What needs to be done: Rewrite the lines below as a Markdown table with two columns, No. and Line, giving each row its number and leaving out any blank lines.

Data:
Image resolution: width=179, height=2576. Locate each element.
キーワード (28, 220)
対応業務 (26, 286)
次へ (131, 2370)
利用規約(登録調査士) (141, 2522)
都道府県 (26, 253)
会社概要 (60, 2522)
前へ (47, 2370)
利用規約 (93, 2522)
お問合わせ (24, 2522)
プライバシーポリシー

Answer:
| No. | Line |
|---|---|
| 1 | Image resolution: width=179, height=2576. Locate each element. |
| 2 | キーワード (28, 220) |
| 3 | 対応業務 (26, 286) |
| 4 | 次へ (131, 2370) |
| 5 | 利用規約(登録調査士) (141, 2522) |
| 6 | 都道府県 (26, 253) |
| 7 | 会社概要 (60, 2522) |
| 8 | 前へ (47, 2370) |
| 9 | 利用規約 (93, 2522) |
| 10 | お問合わせ (24, 2522) |
| 11 | プライバシーポリシー |